*** Passage shown Section Begins ***
Part art installation in nature, part landscape design, Henri Olivier’s Lavogne alters the perception of the surrounding landscape, becoming a place from which the vibration of life emerges.
Henri Olivier
Henri Olivier, born in Algiers in 1955, lives and works in the Alpes Maritimes. Since 1980, his work has been shown in numerous solo and group exhibitions. In addition to his work as an artist, Henri Olivier has also developed experience in gardening and landscaping. He has taught at the Ecole Méditerranéenne des Jardins et du Paysage in Grasse, acting as educational coordinator.
His work questions the relationship between sculpture and the garden, environment and landscape, as well as our own perception of space. As Allen S. Weiss, “his sculptures serve as catalysts to set the mind, the eye and the body in motion”.

Fountain of teapots, 2004
Inspired by the forms of the organic world, Sylvie Bussières transforms found elements by giving them a new context.
The gesture of recycling objects refers to a critique of the consumer world,
But beyond this idea, her approach reveals the sensual experience of matter
and form, examines notions of time and process, and explores the symbolic dimensions of objects.
This fountain, created in collaboration with a professional ceramist, delves into the world of reality, questioning it to offer us a poetic, lively and personal dimension.
*** Passage shown Section Ends ***
*** Data extracts Section Begins ***
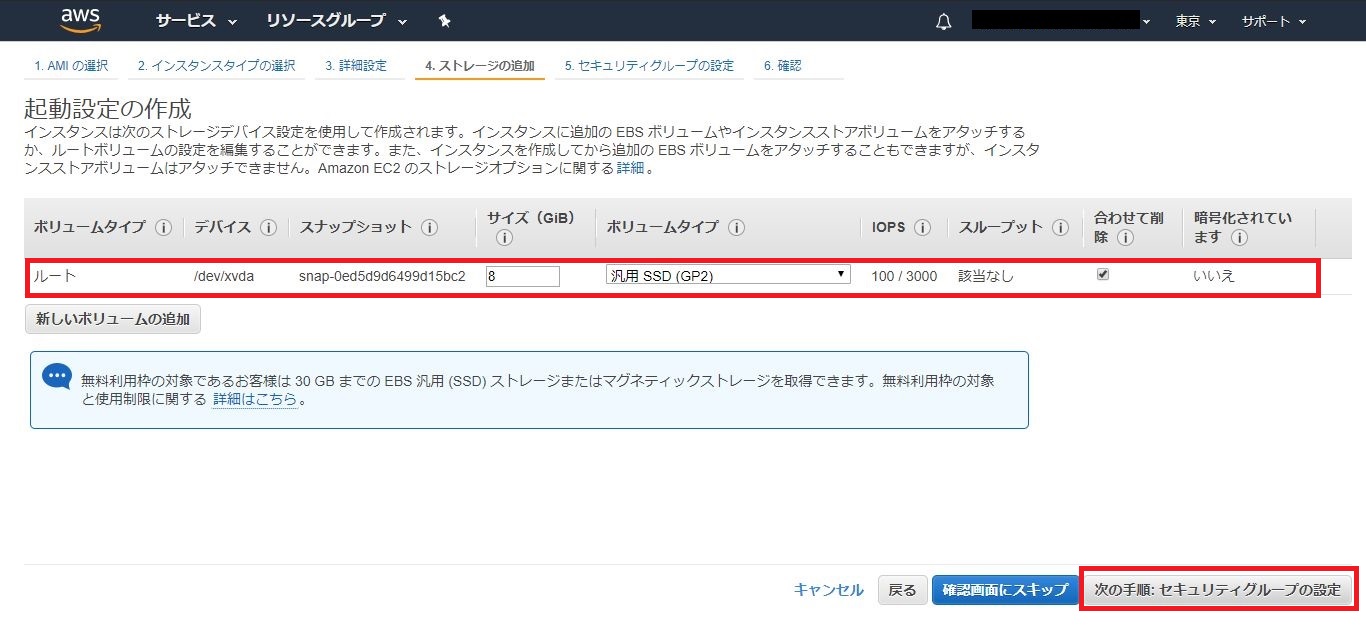Click 次の手順: セキュリティグループの設定 button
This screenshot has height=625, width=1366.
pos(1217,590)
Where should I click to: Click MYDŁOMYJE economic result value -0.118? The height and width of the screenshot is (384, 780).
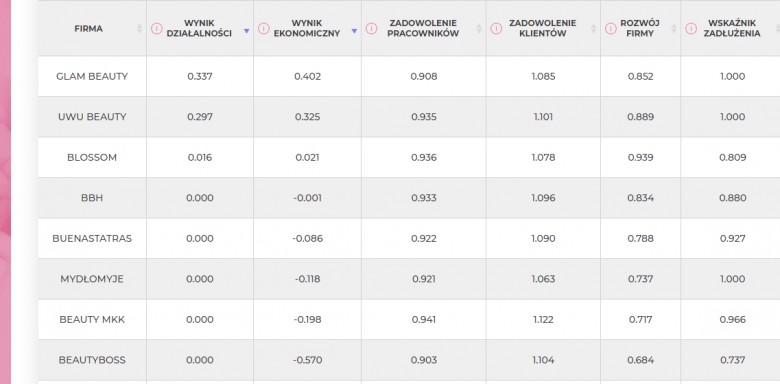pos(307,279)
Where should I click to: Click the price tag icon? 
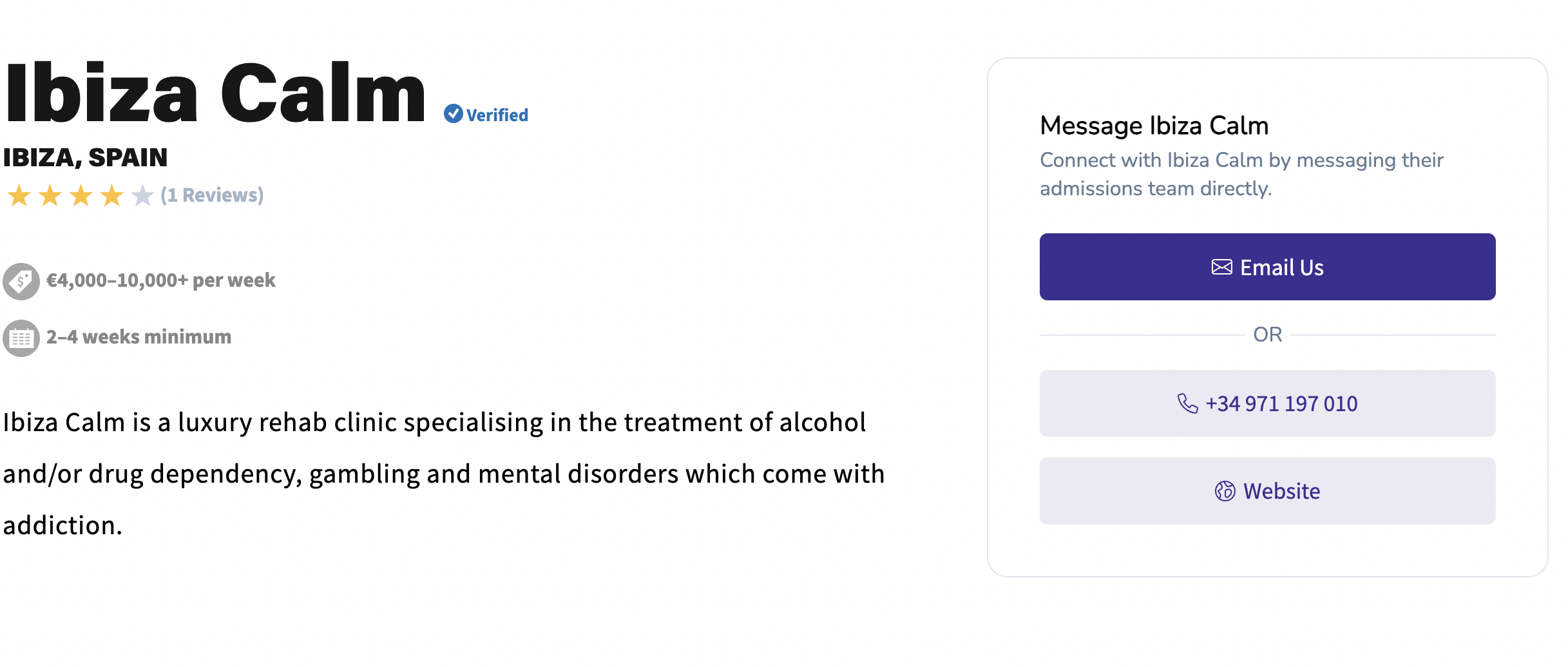21,281
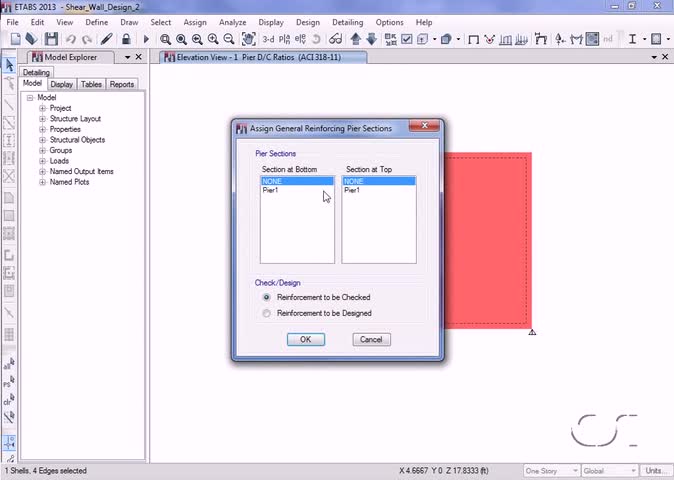This screenshot has height=480, width=674.
Task: Click the Undo arrow icon
Action: click(70, 40)
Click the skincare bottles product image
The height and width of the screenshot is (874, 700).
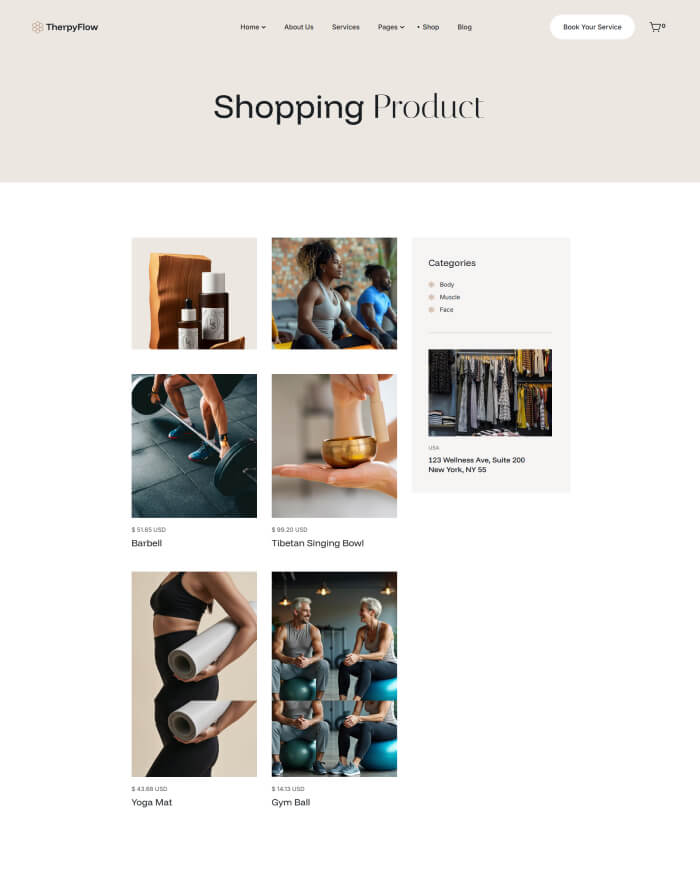click(194, 294)
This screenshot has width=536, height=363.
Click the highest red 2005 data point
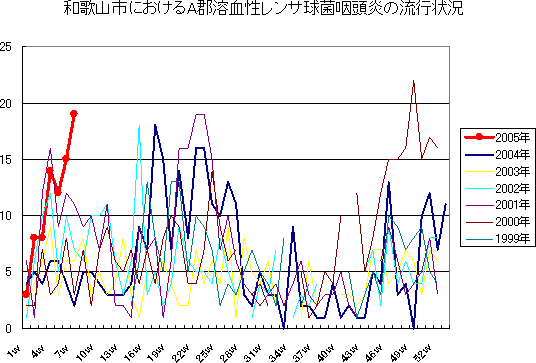click(x=74, y=113)
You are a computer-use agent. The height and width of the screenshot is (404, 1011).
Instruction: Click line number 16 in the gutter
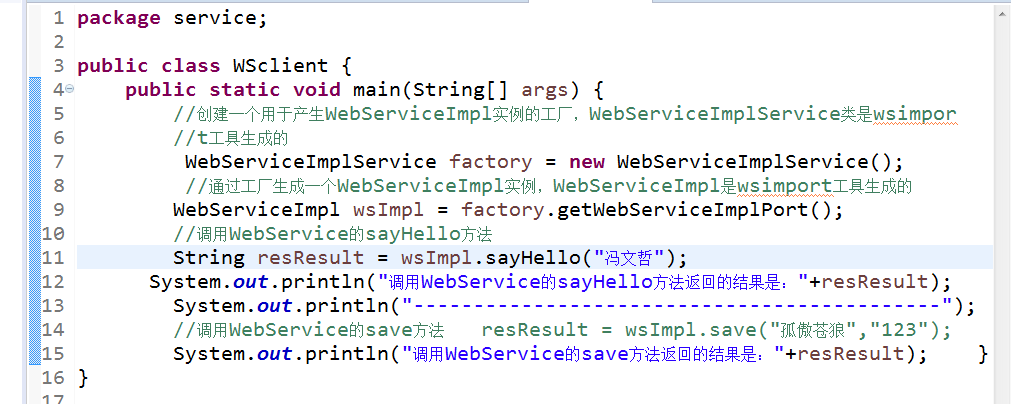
*** Data extracts Section Ends ***
* Questions *
A - Can you write out the garden art passage between "His work questions" and "and personal dimension.", inclusive?
B - Which people are named in the garden art passage?
The records have nothing to do with the garden art passage.

* Your responses *
A -
His work questions the relationship between sculpture and the garden, environment and landscape, as well as our own perception of space. As Allen S. Weiss, “his sculptures serve as catalysts to set the mind, the eye and the body in motion”.

Fountain of teapots, 2004
Inspired by the forms of the organic world, Sylvie Bussières transforms found elements by giving them a new context.
The gesture of recycling objects refers to a critique of the consumer world,
But beyond this idea, her approach reveals the sensual experience of matter
and form, examines notions of time and process, and explores the symbolic dimensions of objects.
This fountain, created in collaboration with a professional ceramist, delves into the world of reality, questioning it to offer us a poetic, lively and personal dimension.

B - Henri Olivier, Allen S. Weiss, Sylvie Bussières